Как будто до сих пор все глядевшие из окон, собравшиеся у ворот обитатели тупика, даже стены, ворота, окна нашего тупика сомневались в величии Ибадуллы и мощи Ибадуллы, а теперь уж не должно остаться места для сомнений: все должны были признать величие Ибадуллы, мощь Ибадуллы.

- Видали?! Видали, как мы прогнали фашистов-подлецов из Воронежа?

Женщины и дети замерли, глядя на стоявшего посреди тупика, потрясавшего кулаком и изо всех сил, надувая жилы на шее, оравшего Ибадуллу, и не знали, что им делать: посмеяться над Ибадуллой или отойти от окон и закрыть двери.

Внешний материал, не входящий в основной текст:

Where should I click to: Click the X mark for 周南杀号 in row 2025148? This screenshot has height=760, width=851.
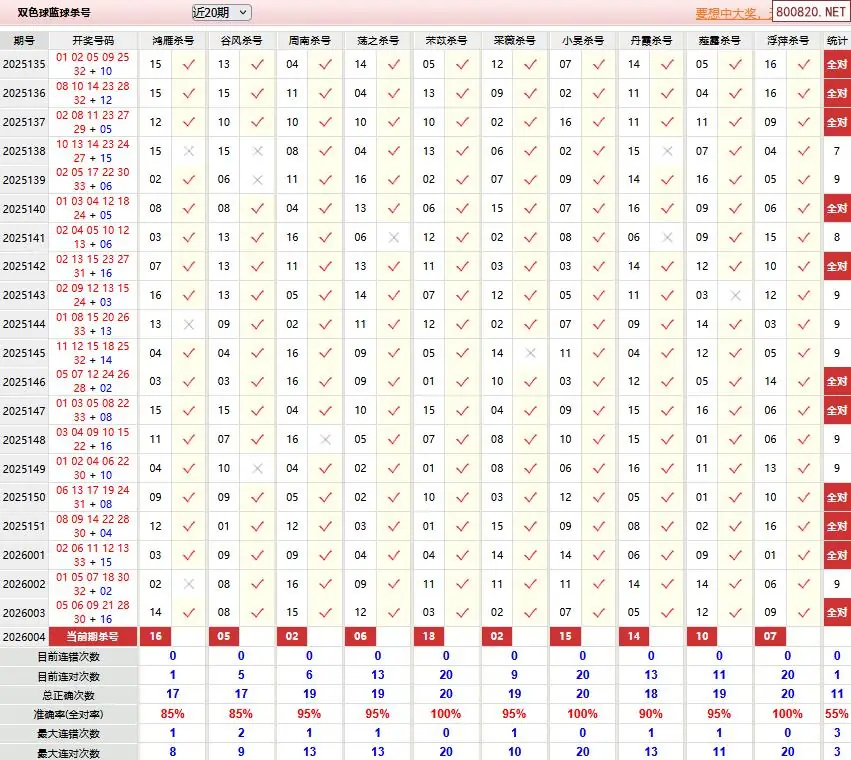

Во всяком случае, это было впервые, чтобы обитатели нашего тупика собрались у дверей, у окон не потому, что Ибадулла скандалит с тетей Аминой,- и люди растерялись.

Ветер чуть не валил с ног Ибадуллу, но в тот январский день 1943 года у Ибадуллы точно прибавилось сил, ветер не мог сдвинуть его с места; с налитыми кровью светлыми глазами, бросая вызов жителям нашего тупика, Ибадулла кричал:

- Видали?! Видали?!

Тетя Амина тоже вышла из комнаты, стояла на площадке лестницы и, можно сказать, ничего не видевшими глазами смотрела поверх дворового заборчика в сторону Ибадуллы; ее застывшее лицо со слезящимися глазами выражало в тот момент гордость, даже надменность, будто ее сын Ибадулла, один, своими руками, освободил Воронеж от фашистов.

XXVIII

У Соны, тезки моей мамы, жены часовщика Гюльаги,- у Соны была печальная красота...

Может быть, она и впрямь сошла с ума, может быть, и впрямь люди были правы, когда говорили, что она обезумела, потеряла разум, у нее были видения? Но... ведь она своими глазами видела легкий трепет губ Гюльаги, и Гюль-ага прежде смотрел как-то иначе... Нет, нет, это было не безумие, легкий трепет Сона видела своими глазами.